Activity => Return the data in full, exactly as it was written.
----- Exercise data -----
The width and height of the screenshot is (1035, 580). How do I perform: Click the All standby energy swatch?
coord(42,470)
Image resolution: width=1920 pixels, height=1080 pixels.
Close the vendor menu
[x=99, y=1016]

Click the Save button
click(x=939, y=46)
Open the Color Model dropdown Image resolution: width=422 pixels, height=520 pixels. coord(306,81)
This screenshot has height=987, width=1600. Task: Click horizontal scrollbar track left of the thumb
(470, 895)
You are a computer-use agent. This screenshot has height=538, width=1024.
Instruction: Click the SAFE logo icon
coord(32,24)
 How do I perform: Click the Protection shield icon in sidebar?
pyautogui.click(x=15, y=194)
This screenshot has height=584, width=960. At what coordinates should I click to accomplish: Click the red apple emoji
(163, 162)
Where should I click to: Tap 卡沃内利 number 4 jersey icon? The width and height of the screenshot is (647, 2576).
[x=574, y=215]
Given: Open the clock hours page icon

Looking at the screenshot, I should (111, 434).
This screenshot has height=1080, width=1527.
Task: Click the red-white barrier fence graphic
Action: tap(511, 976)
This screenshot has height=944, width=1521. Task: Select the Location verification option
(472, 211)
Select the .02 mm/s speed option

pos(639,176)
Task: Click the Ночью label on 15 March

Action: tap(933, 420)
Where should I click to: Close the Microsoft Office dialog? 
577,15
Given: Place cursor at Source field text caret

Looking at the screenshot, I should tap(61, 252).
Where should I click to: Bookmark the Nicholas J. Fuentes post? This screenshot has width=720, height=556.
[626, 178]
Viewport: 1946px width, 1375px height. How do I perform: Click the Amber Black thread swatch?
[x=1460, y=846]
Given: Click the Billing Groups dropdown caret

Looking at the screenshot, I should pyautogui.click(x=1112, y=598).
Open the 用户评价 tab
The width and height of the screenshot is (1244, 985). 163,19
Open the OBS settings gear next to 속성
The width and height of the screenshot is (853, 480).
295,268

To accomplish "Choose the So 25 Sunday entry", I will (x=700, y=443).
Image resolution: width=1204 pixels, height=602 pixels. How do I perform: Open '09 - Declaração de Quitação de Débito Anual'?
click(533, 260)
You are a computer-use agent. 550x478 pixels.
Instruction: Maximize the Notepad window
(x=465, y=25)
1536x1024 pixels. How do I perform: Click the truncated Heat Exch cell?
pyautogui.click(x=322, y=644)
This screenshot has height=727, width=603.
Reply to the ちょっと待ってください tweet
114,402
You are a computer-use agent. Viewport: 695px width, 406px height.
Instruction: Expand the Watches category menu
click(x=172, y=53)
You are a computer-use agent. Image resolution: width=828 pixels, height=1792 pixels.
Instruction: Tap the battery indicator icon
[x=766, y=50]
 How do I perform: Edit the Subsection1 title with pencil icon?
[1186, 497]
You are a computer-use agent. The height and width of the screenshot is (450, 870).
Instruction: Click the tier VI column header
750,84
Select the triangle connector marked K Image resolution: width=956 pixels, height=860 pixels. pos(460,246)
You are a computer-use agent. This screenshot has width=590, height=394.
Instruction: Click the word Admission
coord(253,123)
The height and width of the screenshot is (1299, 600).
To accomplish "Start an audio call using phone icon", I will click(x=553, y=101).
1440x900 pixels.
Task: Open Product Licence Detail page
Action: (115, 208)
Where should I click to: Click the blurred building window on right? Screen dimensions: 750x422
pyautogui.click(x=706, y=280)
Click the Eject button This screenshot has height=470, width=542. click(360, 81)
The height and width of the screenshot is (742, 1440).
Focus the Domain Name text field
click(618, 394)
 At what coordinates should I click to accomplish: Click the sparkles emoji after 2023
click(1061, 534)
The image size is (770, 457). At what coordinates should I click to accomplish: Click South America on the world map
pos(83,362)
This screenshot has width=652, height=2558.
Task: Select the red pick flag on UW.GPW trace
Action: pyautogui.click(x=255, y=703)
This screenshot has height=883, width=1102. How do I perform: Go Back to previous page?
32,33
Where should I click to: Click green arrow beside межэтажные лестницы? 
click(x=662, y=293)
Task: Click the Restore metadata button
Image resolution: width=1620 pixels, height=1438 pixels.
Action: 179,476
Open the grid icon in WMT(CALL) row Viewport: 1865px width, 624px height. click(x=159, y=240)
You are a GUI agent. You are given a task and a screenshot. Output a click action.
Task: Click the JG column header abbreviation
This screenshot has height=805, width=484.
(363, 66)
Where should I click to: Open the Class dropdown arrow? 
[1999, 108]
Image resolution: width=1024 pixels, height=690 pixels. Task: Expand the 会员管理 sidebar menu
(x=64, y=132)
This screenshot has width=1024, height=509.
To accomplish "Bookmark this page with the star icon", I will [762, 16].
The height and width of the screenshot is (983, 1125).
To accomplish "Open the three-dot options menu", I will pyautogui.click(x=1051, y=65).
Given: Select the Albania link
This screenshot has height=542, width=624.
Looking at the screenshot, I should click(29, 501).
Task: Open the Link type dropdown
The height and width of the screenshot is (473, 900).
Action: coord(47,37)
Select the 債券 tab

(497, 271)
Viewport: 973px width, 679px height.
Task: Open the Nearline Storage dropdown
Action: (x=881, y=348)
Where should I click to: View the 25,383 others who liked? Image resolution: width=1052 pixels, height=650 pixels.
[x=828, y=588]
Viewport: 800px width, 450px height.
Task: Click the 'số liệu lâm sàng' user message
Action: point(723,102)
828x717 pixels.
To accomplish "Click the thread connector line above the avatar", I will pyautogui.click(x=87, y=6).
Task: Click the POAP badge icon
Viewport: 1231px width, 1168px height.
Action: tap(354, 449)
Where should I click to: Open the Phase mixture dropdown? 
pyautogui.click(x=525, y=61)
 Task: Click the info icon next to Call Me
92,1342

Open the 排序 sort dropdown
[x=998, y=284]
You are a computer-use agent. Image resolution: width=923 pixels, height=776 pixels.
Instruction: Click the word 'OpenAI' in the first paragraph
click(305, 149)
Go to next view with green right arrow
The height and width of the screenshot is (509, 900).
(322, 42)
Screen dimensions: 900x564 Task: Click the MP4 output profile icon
-----
Exercise result =>
The width and height of the screenshot is (1035, 580). How do I perform: Click the All standby energy swatch?
coord(42,470)
Image resolution: width=1920 pixels, height=1080 pixels.
Close the vendor menu
[x=99, y=1016]

Click the Save button
click(x=939, y=46)
Open the Color Model dropdown Image resolution: width=422 pixels, height=520 pixels. coord(306,81)
This screenshot has height=987, width=1600. Task: Click horizontal scrollbar track left of the thumb
(470, 895)
You are a computer-use agent. This screenshot has height=538, width=1024.
Instruction: Click the SAFE logo icon
coord(32,24)
 How do I perform: Click the Protection shield icon in sidebar?
pyautogui.click(x=15, y=194)
This screenshot has height=584, width=960. At what coordinates should I click to accomplish: Click the red apple emoji
(163, 162)
Where should I click to: Tap 卡沃内利 number 4 jersey icon? The width and height of the screenshot is (647, 2576).
[x=574, y=215]
Given: Open the clock hours page icon

Looking at the screenshot, I should (111, 434).
This screenshot has height=1080, width=1527.
Task: Click the red-white barrier fence graphic
Action: tap(511, 976)
This screenshot has height=944, width=1521. Task: Select the Location verification option
(472, 211)
Select the .02 mm/s speed option

pos(639,176)
Task: Click the Ночью label on 15 March

Action: tap(933, 420)
Where should I click to: Close the Microsoft Office dialog? 
577,15
Given: Place cursor at Source field text caret

Looking at the screenshot, I should tap(61, 252).
Where should I click to: Bookmark the Nicholas J. Fuentes post? This screenshot has width=720, height=556.
[626, 178]
Viewport: 1946px width, 1375px height. How do I perform: Click the Amber Black thread swatch?
[x=1460, y=846]
Given: Click the Billing Groups dropdown caret

Looking at the screenshot, I should pyautogui.click(x=1112, y=598).
Open the 用户评价 tab
The width and height of the screenshot is (1244, 985). 163,19
Open the OBS settings gear next to 속성
The width and height of the screenshot is (853, 480).
295,268

To accomplish "Choose the So 25 Sunday entry", I will (x=700, y=443).
Image resolution: width=1204 pixels, height=602 pixels. How do I perform: Open '09 - Declaração de Quitação de Débito Anual'?
click(533, 260)
You are a computer-use agent. 550x478 pixels.
Instruction: Maximize the Notepad window
(x=465, y=25)
1536x1024 pixels. How do I perform: Click the truncated Heat Exch cell?
pyautogui.click(x=322, y=644)
This screenshot has height=727, width=603.
Reply to the ちょっと待ってください tweet
114,402
You are a computer-use agent. Viewport: 695px width, 406px height.
Instruction: Expand the Watches category menu
click(x=172, y=53)
You are a computer-use agent. Image resolution: width=828 pixels, height=1792 pixels.
Instruction: Tap the battery indicator icon
[x=766, y=50]
 How do I perform: Edit the Subsection1 title with pencil icon?
[1186, 497]
You are a computer-use agent. The height and width of the screenshot is (450, 870).
Instruction: Click the tier VI column header
750,84
Select the triangle connector marked K Image resolution: width=956 pixels, height=860 pixels. pos(460,246)
You are a computer-use agent. This screenshot has width=590, height=394.
Instruction: Click the word Admission
coord(253,123)
The height and width of the screenshot is (1299, 600).
To accomplish "Start an audio call using phone icon", I will click(x=553, y=101).
1440x900 pixels.
Task: Open Product Licence Detail page
Action: (115, 208)
Where should I click to: Click the blurred building window on right? Screen dimensions: 750x422
pyautogui.click(x=706, y=280)
Click the Eject button This screenshot has height=470, width=542. click(360, 81)
The height and width of the screenshot is (742, 1440).
Focus the Domain Name text field
click(618, 394)
 At what coordinates should I click to accomplish: Click the sparkles emoji after 2023
click(1061, 534)
The image size is (770, 457). At what coordinates should I click to accomplish: Click South America on the world map
pos(83,362)
This screenshot has width=652, height=2558.
Task: Select the red pick flag on UW.GPW trace
Action: pyautogui.click(x=255, y=703)
This screenshot has height=883, width=1102. How do I perform: Go Back to previous page?
32,33
Where should I click to: Click green arrow beside межэтажные лестницы? 
click(x=662, y=293)
Task: Click the Restore metadata button
Image resolution: width=1620 pixels, height=1438 pixels.
Action: 179,476
Open the grid icon in WMT(CALL) row Viewport: 1865px width, 624px height. click(x=159, y=240)
You are a GUI agent. You are given a task and a screenshot. Output a click action.
Task: Click the JG column header abbreviation
This screenshot has height=805, width=484.
(363, 66)
Where should I click to: Open the Class dropdown arrow? 
[1999, 108]
Image resolution: width=1024 pixels, height=690 pixels. Task: Expand the 会员管理 sidebar menu
(x=64, y=132)
This screenshot has width=1024, height=509.
To accomplish "Bookmark this page with the star icon", I will [762, 16].
The height and width of the screenshot is (983, 1125).
To accomplish "Open the three-dot options menu", I will pyautogui.click(x=1051, y=65).
Given: Select the Albania link
This screenshot has height=542, width=624.
Looking at the screenshot, I should click(29, 501).
Task: Open the Link type dropdown
The height and width of the screenshot is (473, 900).
Action: coord(47,37)
Select the 債券 tab

(497, 271)
Viewport: 973px width, 679px height.
Task: Open the Nearline Storage dropdown
Action: (x=881, y=348)
Where should I click to: View the 25,383 others who liked? Image resolution: width=1052 pixels, height=650 pixels.
[x=828, y=588]
Viewport: 800px width, 450px height.
Task: Click the 'số liệu lâm sàng' user message
Action: point(723,102)
828x717 pixels.
To accomplish "Click the thread connector line above the avatar", I will pyautogui.click(x=87, y=6).
Task: Click the POAP badge icon
Viewport: 1231px width, 1168px height.
Action: tap(354, 449)
Where should I click to: Open the Phase mixture dropdown? 
pyautogui.click(x=525, y=61)
 Task: Click the info icon next to Call Me
92,1342

Open the 排序 sort dropdown
[x=998, y=284]
You are a computer-use agent. Image resolution: width=923 pixels, height=776 pixels.
Instruction: Click the word 'OpenAI' in the first paragraph
click(305, 149)
Go to next view with green right arrow
The height and width of the screenshot is (509, 900).
(322, 42)
Screen dimensions: 900x564 Task: Click the MP4 output profile icon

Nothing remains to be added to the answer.